The hotel’s rooms will offer views either to Manhattan or overlooking the property’s swim club. There are four suites with balconies, including a penthouse that occupies the entire front of the eighth floor. The penthouse features a private bar and two terraces that offer views of the New York City skyline and Queens.
Designed by Studio GAIA, rooms have six-foot by seven-foot windows, modern FF&E and translucent windows into the bathroom. Italian linens and amenities from Malin + Goetz are featured.
In its aim to be noteworthy, the property is mixing old and new, offering in-room enjoyment of a Crosley record player and vinyl selections (with additional records available in the lobby). Coffee delivered to the room comes in a green Stanley Thermos.
To capitalize on the neighborhood’s vibe, cutting-edge elements are in place. To start, check-in is at the lobby bar, where a stream flows down the center of the room under café tables and a fireplace adds atmosphere. A 24-hour concierge also will be located here.
The bar overlooks the hotel’s restaurant, which is set in a sunken dining room. Andres Grundy will serve as chef. He previously was chef de cuisine at L’Atelier de Joel Robuchon in the Four Seasons New York and at Clio in Boston. The restaurant will have its own cocktail lounge and a chef’s table proximate the open kitchen. A wall of windows will look out on the hotel’s pool club. There, a 40-foot by 20-foot swimming pool, surrounded by cabanas and with a poolside bar, will be available for guests. Graves anticipates adding paid memberships for the project’s residential condo owners and locals as well. (Condo owners will be able to purchase other services, such as in-room dining. At press time the condo units were 92 percent sold, said Graves.)

Stored records:
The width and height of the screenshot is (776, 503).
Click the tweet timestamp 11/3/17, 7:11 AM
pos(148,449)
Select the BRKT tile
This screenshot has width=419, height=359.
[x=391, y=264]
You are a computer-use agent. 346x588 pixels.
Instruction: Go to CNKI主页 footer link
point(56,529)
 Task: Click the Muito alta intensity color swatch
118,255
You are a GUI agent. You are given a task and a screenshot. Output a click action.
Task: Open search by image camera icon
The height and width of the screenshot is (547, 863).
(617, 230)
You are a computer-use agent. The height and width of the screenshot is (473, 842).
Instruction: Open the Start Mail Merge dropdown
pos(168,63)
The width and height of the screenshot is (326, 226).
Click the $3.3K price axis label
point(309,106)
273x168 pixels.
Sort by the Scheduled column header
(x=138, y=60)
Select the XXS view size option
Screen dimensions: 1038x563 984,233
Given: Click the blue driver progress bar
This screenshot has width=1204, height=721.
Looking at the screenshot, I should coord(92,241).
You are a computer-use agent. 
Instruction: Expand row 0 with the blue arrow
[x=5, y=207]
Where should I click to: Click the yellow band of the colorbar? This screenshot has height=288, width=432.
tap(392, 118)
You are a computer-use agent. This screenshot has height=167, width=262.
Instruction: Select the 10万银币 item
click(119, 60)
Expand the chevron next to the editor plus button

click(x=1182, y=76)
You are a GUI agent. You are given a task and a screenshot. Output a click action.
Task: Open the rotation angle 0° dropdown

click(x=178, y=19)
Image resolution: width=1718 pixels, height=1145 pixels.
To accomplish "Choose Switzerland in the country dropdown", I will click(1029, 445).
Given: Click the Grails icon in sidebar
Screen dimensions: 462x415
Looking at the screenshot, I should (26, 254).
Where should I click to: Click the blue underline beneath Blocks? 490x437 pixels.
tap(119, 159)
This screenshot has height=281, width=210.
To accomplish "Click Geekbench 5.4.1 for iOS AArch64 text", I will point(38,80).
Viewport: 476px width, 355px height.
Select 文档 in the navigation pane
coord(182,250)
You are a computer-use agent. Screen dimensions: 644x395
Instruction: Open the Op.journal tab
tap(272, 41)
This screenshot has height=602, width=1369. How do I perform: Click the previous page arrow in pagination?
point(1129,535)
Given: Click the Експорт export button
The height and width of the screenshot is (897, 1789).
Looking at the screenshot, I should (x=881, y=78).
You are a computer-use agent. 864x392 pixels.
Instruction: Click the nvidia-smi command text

HOW TO COMPLETE THIS TASK: Extend the hotel description beyond its final sentence, keeping its tone and focus.

TASK OUTPUT:
And in keeping with current urban hotel trends, the Williamsburg Hotel will offer a rooftop terrace overlooking McCarren Park and the NYC skyline. Called The Watering Tower, outdoor dining and cocktails will be available to guests and locals alike.
Graves expects a mix of guests to discover the property. “It’s a combination. We’re signing up our corporate accounts right now and working with tour operators.” He said there’s been “a lot” of interest from smaller, boutique local businesses as well as large-scale television and movie studios. “They’re really super-excited about the project,” said Graves.
The executive senses the area will “buy local” and he and his partners have responded in kind with some of the hotel’s features, including ordering the staff’s uniforms from Brooklyn Industries and having a Brooklyn Brewery signature brew available.
“We hear our neighbors saying they have visitors coming a lot,” said Graves, who notes the hotel is a quick ride by subway into and out of Manhattan. “And we’re also getting a lot of good feedback from musicians who are traveling to New York.”
While locals and guests will mix within the hotel, Graves and his partners are adamant about keeping The Williamsburg from being a “trendoid” scene, i.e., a destination so popular guests can’t get into their own restaurant.
“It’s exactly what we’re trying to avoid. We really are catering to the Brooklyn crowd and the neighborhood of the hotel. We’re kind of the antithesis of a Meat Packing hotel,” he said, referencing the see-and-be-seen district on Manhattan’s lower west side. “There’s nothing wrong with that. I’m sure they do just fine. But what we’re looking to give the guest as an experience is really going to be an urban resort. There are a lot of Europeans that travel to Brooklyn, and they’re looking for an experience that is more in line with a New York neighborhood, rather than ‘Touristville,’” said Graves.
Interestingly, he sees the hotel’s comp set being across the East River in Manhattan rather than locally. “There’s really nothing like what we’re doing in Brooklyn right now. That’s why I’m saying you’d have to go outside our area to find competition. It’s really a first of its kind in the neighborhood, for sure.”